[start]

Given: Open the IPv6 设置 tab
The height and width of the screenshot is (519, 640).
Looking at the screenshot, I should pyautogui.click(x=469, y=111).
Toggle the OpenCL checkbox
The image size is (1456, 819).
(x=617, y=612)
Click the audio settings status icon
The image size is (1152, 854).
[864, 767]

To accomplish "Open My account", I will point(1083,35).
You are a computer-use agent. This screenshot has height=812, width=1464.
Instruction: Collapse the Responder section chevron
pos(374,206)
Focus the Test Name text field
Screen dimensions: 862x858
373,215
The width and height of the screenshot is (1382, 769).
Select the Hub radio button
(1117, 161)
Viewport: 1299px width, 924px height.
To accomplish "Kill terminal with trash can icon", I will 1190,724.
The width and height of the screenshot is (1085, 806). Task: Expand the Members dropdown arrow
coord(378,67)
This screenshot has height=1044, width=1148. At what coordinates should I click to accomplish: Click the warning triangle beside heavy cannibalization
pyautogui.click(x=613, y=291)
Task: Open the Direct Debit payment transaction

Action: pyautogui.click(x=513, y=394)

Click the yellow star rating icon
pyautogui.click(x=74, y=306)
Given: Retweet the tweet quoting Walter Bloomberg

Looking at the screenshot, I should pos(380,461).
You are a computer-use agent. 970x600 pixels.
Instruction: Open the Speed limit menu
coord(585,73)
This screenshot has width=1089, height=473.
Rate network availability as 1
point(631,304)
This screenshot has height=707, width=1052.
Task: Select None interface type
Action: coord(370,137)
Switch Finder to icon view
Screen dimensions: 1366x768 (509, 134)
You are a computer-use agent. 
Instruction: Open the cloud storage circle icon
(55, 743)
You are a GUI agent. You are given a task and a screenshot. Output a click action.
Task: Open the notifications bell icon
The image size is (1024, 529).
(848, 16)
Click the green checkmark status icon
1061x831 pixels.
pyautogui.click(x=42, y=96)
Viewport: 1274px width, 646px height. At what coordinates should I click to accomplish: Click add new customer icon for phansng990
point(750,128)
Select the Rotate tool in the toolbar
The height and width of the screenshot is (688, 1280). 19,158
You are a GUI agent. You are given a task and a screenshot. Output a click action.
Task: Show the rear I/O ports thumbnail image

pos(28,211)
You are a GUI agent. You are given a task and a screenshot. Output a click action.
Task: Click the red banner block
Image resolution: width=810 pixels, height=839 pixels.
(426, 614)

[end]

Could you rewrite the lines of the records above as a JSON list of strings, one string per line with blank lines omitted, starting at the line that contains "This screenshot has width=1089, height=473." and running through the end of the records?

[
  "This screenshot has width=1089, height=473.",
  "Rate network availability as 1",
  "point(631,304)",
  "This screenshot has height=707, width=1052.",
  "Task: Select None interface type",
  "Action: coord(370,137)",
  "Switch Finder to icon view",
  "Screen dimensions: 1366x768 (509, 134)",
  "You are a computer-use agent. ",
  "Instruction: Open the cloud storage circle icon",
  "(55, 743)",
  "You are a GUI agent. You are given a task and a screenshot. Output a click action.",
  "Task: Open the notifications bell icon",
  "The image size is (1024, 529).",
  "(848, 16)",
  "Click the green checkmark status icon",
  "1061x831 pixels.",
  "pyautogui.click(x=42, y=96)",
  "Viewport: 1274px width, 646px height. At what coordinates should I click to accomplish: Click add new customer icon for phansng990",
  "point(750,128)",
  "Select the Rotate tool in the toolbar",
  "The height and width of the screenshot is (688, 1280). 19,158",
  "You are a GUI agent. You are given a task and a screenshot. Output a click action.",
  "Task: Show the rear I/O ports thumbnail image",
  "pos(28,211)",
  "You are a GUI agent. You are given a task and a screenshot. Output a click action.",
  "Task: Click the red banner block",
  "Image resolution: width=810 pixels, height=839 pixels.",
  "(426, 614)"
]